5
ODM PL/SQL Sample Programs

This chapter provides sample code using DBMS_DATA_MINING for all the supported algorithms. The dataset used is the Drug Depot dataset that is available as part of the sample schema in Oracle10g. Please refer to Oracle Database Sample Schemas for information on sample schemas.

All samples are available in the directory $ORACLE_HOME/dm/demo/sample/plsql.

ODM sample datasets need to be loaded into a user schema prior to using the sample programs. Refer to the following scripts for creating Oracle tablespace, user schema, and loading ODM sample datasets:

$ORACLE_HOME/dm/admin/odmtbs.sql
$ORACLE_HOME/dm/admin/odmuser.sql
$ORACLE_HOME/dm/admin/dmuserld.sql
$ORACLE_HOME/dm/admin/dmshgrants.sql

5.1 Overview of ODM PL/SQL Sample Programs

The ODM PL/SQL sample programs illustrate the main operations of the data mining process:

Preparing the data
Building a model
Testing the model
Applying the model to new data (scoring the data)

Data mining models can be either supervised or unsupervised.

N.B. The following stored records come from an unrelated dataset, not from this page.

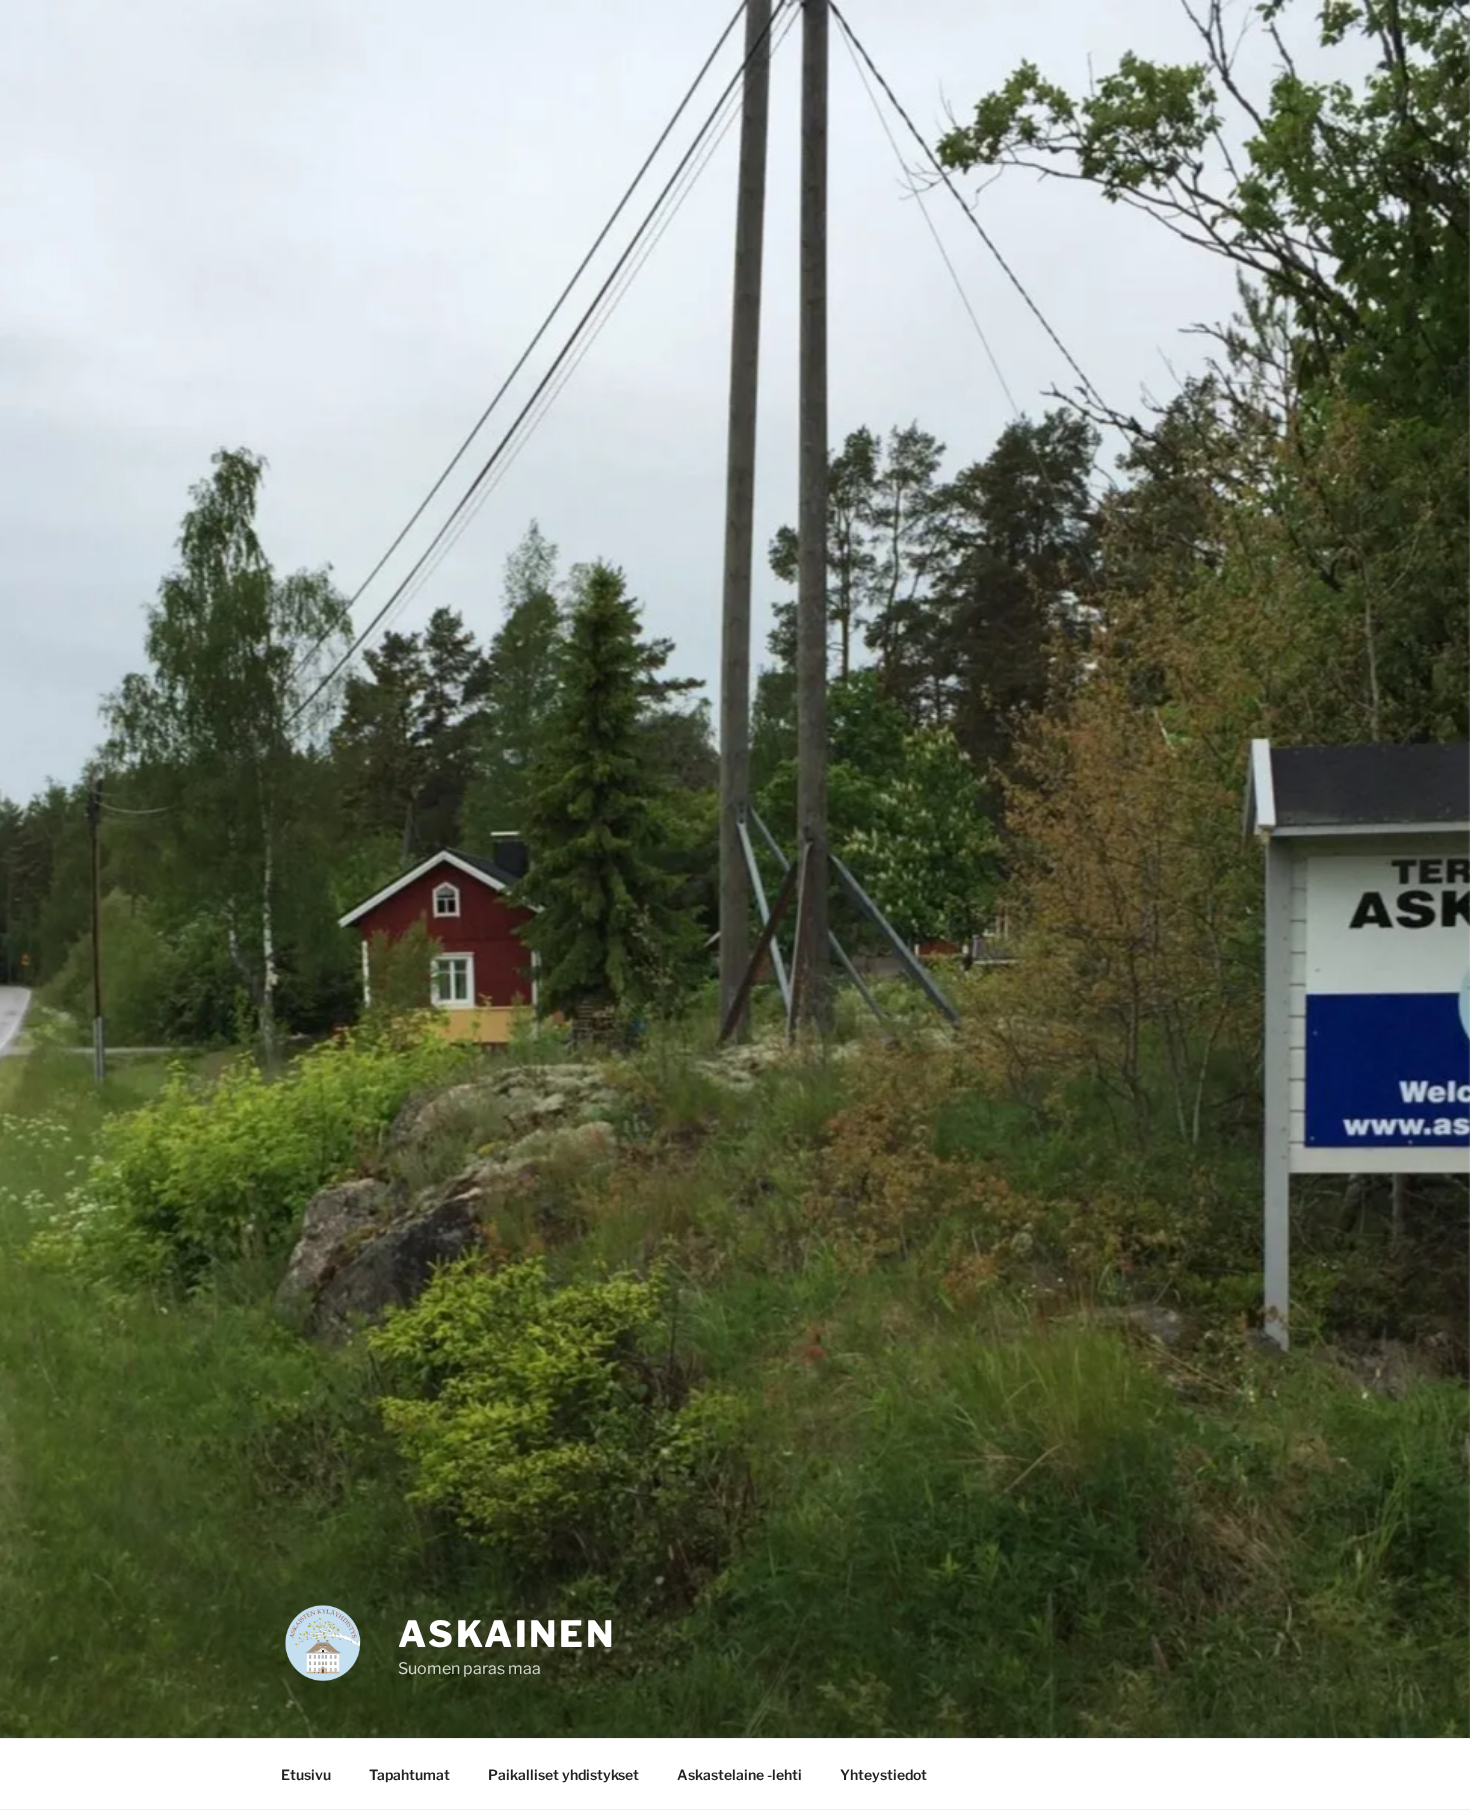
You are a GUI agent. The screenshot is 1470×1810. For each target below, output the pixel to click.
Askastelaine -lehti (739, 1774)
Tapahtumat (409, 1774)
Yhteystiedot (883, 1774)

Supervised models predict the value of a specified variable, called the target variable, together with the confidence associated with each prediction. Supervised models are illustrated in the sample programs for Naive Bayes (NB), Adaptive Bayes Networks (ABN), and Support Vector Machines (SVM).

Unsupervised models have no target variable; they are used to predict group membership or relationships of an individual. Unsupervised models are illustrated in the sample programs for Clustering, Association Rules, and Non-Negative Matrix Factorization. Attribute Importance is also illustrated.

The PL/SQL sample programs rely on two sets of data:

Individual datasets: All samples named algorithm_demo.sql are based on these datasets. These datasets must be loaded using $ORACLE_HOME/dm/admin/dmuserld.sql in the user schema executing these demos.
SH schema dataset: All samples named algorithm_sh.sql are based on datasets derived from the SH schema. The SH schema must be installed as part of RDBMS installation. The script
$ORACLE_HOME/dm/admin/dmshgrants.sql must be run by a user with privileges to access the SH schema, and the script
$ORACLE_HOME/dm/admin/dmsh.sql must be run in the user schema executing these demos.

The file $ORACLE_HOME/dm/demo/data/README.txt explains the datasets.

Each sample program for demonstrating Classification (NB, ABN, SVM) contains code that prepares the input data using DBMS_DATA_MINING_TRANSFORM, builds a model, tests a model, and then scores the model against new data. It demonstrates how to generate test results such as a confusion matrix, lift, ROC, and ranked Apply results.

The samples for Regression using SVM normalize the input data, build models, and test models using metrics such as root mean squared error, apply the models to new data, and generate ranked results.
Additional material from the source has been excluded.